DATA SUPPLIED =>
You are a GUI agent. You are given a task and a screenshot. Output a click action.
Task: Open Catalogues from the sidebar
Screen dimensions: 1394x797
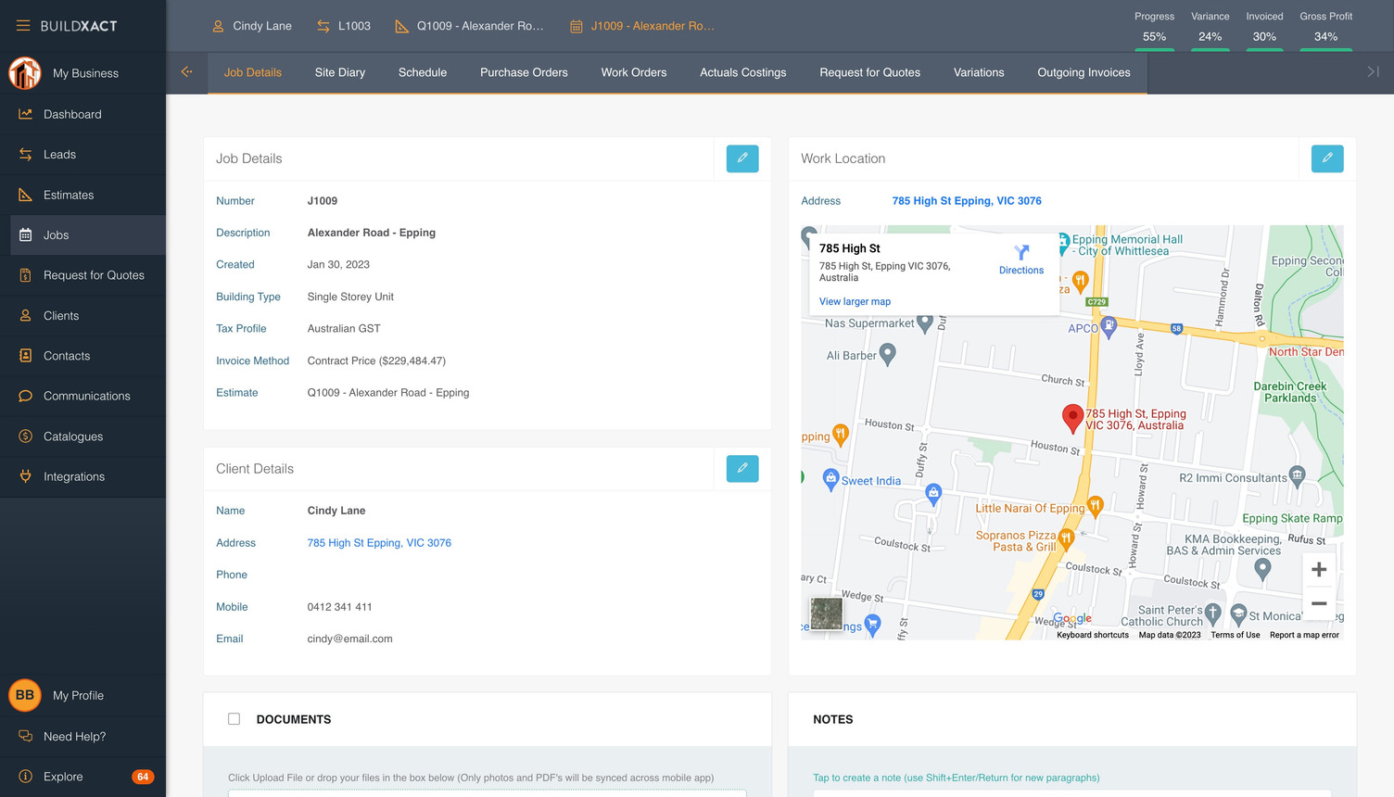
---
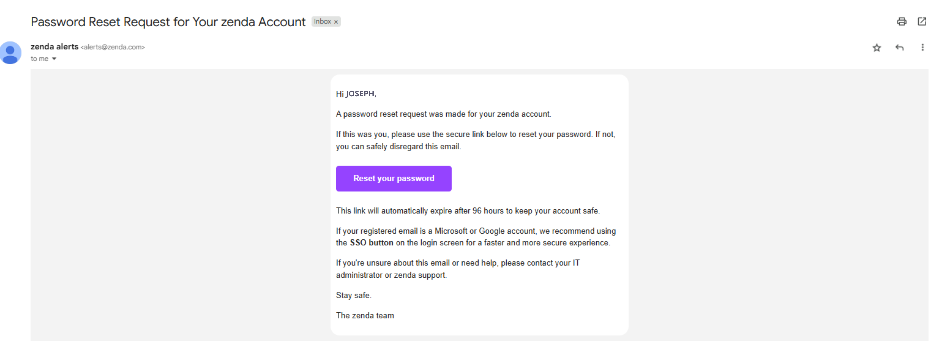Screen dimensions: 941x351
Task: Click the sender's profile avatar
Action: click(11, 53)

PROBLEM TO WORK ON =>
Look back at the entries above and repeat, unchanged, every line from the line holding "You are a GUI" through the line holding "Screen dimensions: 1394x797".

YOUR RESPONSE =>
You are a GUI agent. You are given a task and a screenshot. Output a click action.
Task: Open Catalogues from the sidebar
Screen dimensions: 1394x797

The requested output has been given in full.